ABOUT THIS TASK
Which of the lines below include the word "agent"? Pull each one out.

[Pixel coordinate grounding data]
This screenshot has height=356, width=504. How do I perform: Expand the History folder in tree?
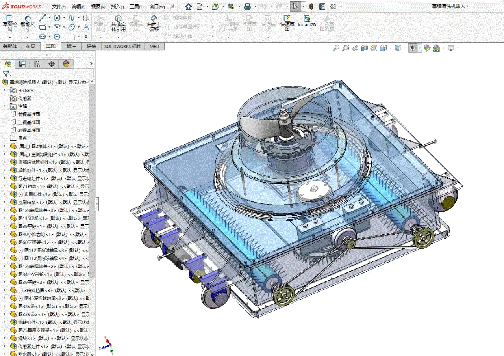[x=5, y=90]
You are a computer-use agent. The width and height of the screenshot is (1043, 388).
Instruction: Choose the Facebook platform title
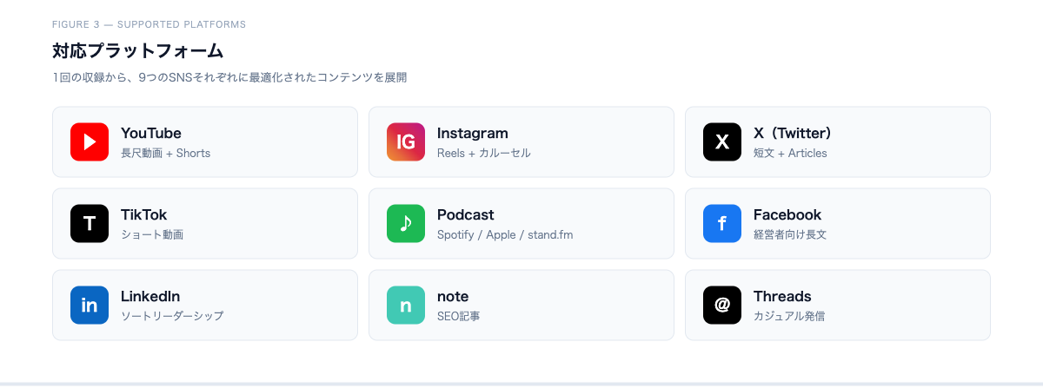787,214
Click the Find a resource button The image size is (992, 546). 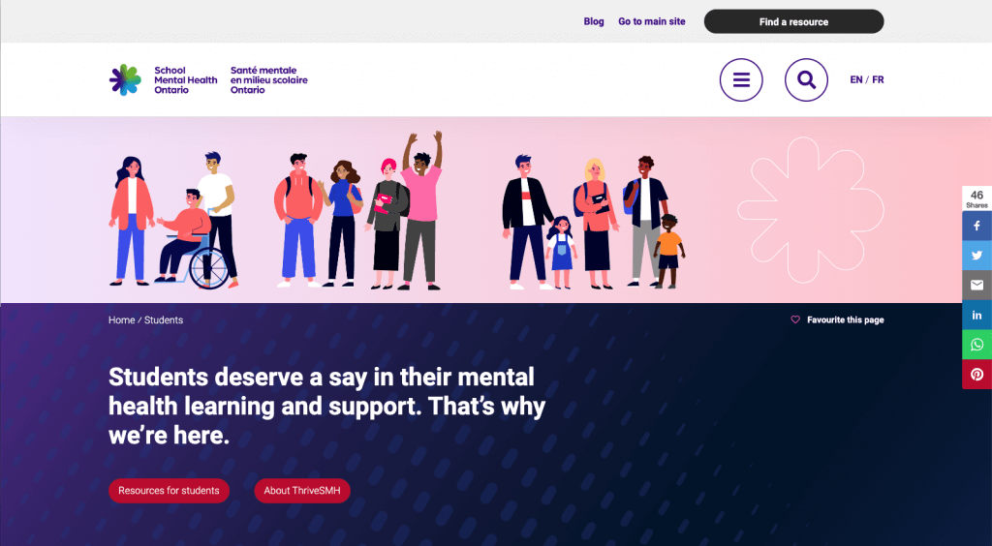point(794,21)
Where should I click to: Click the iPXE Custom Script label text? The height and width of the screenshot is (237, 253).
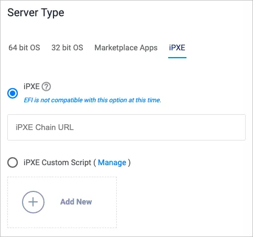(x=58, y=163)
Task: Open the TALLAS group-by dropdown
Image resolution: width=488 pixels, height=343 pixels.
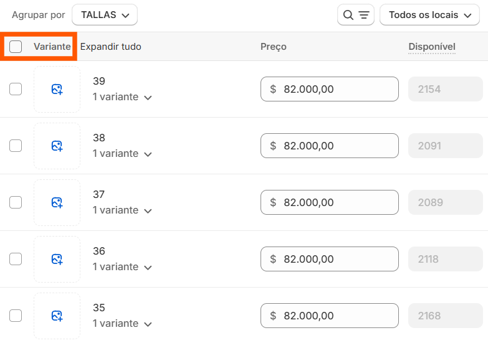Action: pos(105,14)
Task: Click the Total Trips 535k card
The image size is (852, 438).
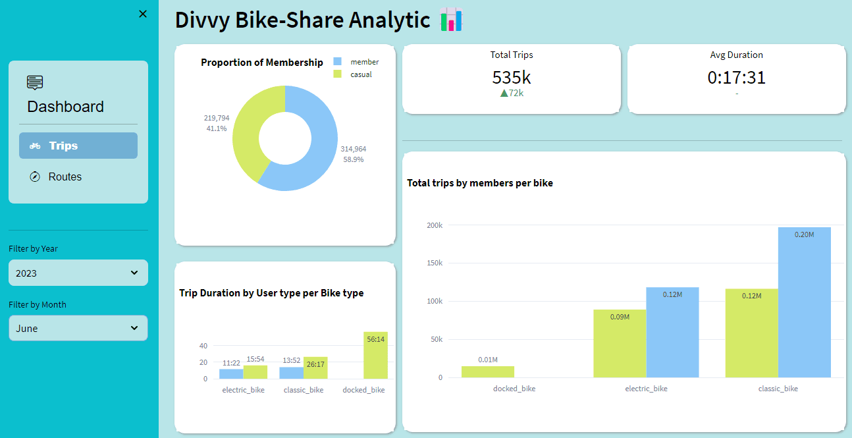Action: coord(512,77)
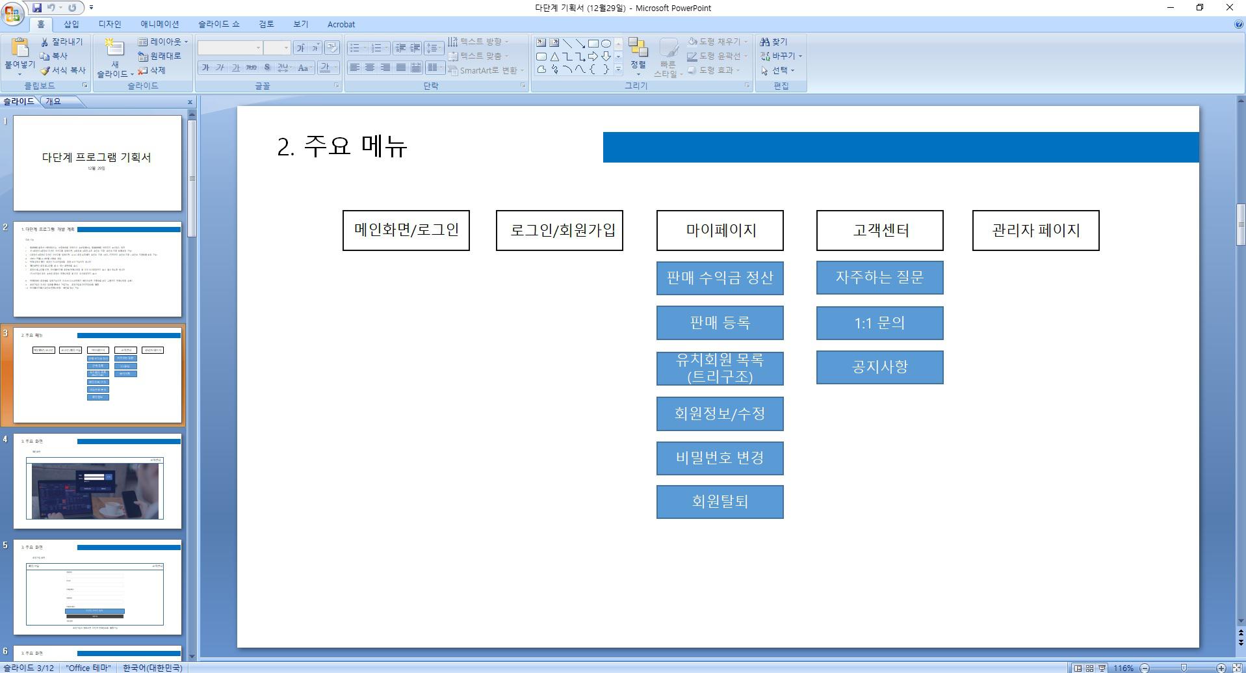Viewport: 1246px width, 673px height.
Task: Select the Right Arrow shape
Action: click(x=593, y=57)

---

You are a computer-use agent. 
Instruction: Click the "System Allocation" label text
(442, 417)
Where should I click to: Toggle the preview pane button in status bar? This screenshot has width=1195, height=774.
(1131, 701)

ANSWER SPACE
You are a computer-use agent. The width and height of the screenshot is (1043, 388).
You are a computer-use agent. 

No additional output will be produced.